* Directions *
Reproduce the entries word for word, from the line containing "505x312 pixels." through the line containing "Action: coord(129,20)", and nothing else.

* Records for the exercise *
-=-=-
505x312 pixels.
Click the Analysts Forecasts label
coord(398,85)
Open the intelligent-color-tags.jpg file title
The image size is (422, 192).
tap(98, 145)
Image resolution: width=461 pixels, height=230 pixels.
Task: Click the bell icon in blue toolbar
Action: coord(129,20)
-=-=-
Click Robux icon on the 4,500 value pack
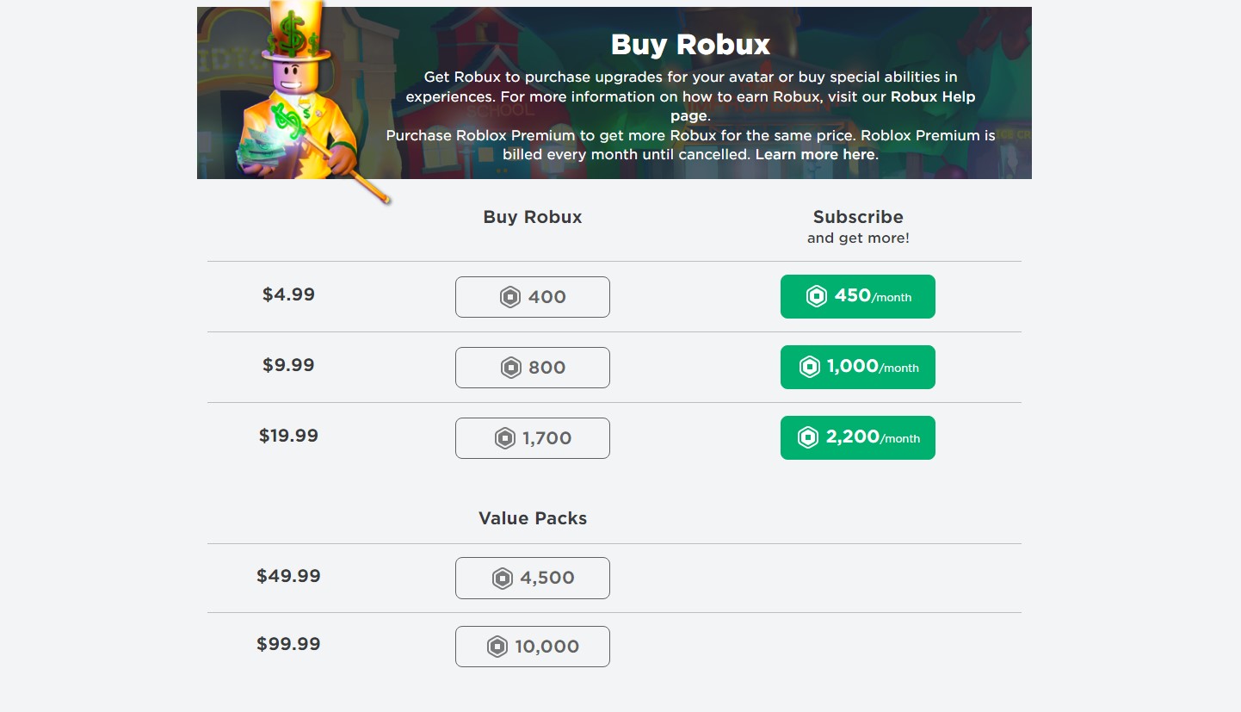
-=-=-
* Written response *
505x312 pixels.
Click the Analysts Forecasts label
coord(398,85)
Open the intelligent-color-tags.jpg file title
The image size is (422, 192).
tap(98, 145)
Image resolution: width=461 pixels, height=230 pixels.
Task: Click the bell icon in blue toolbar
Action: coord(129,20)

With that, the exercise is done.